In the data below, locate each line with the word "Given" and list it.

━━━━━ Data listing ━━━━━

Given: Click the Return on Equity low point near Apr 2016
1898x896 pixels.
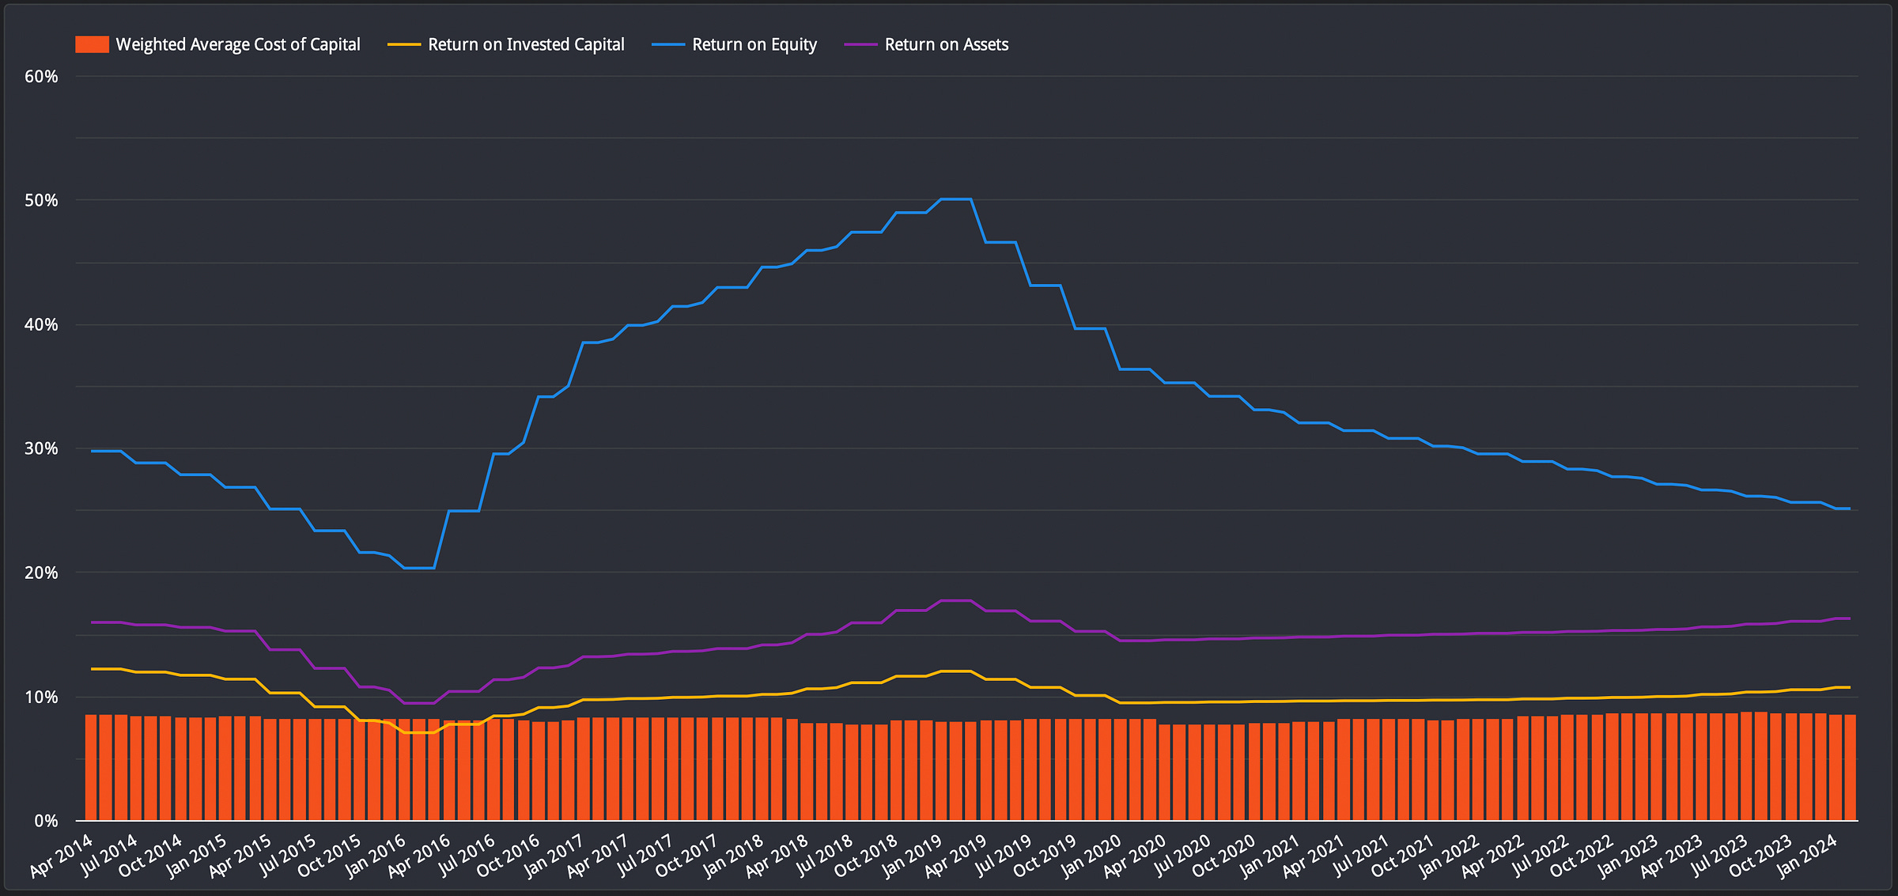Looking at the screenshot, I should click(419, 568).
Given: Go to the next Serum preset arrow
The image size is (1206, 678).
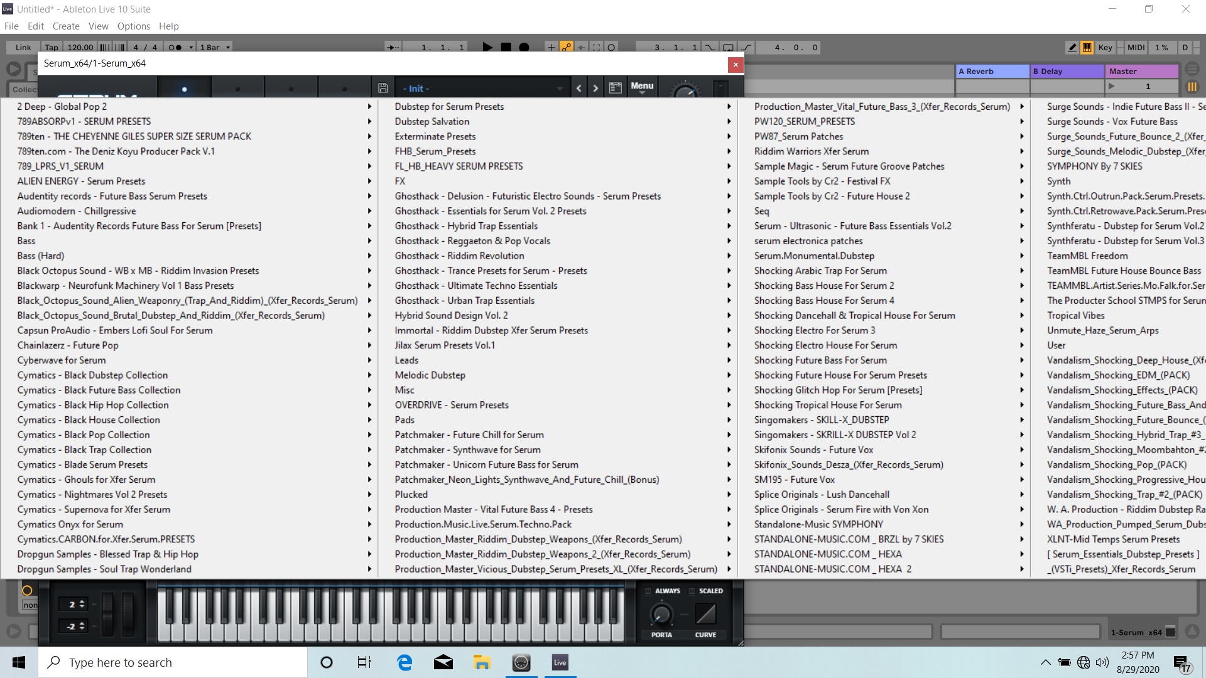Looking at the screenshot, I should [x=595, y=89].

━━━━━

Task solution:
Given: Click the Return on Equity low point near Apr 2016
Given: Go to the next Serum preset arrow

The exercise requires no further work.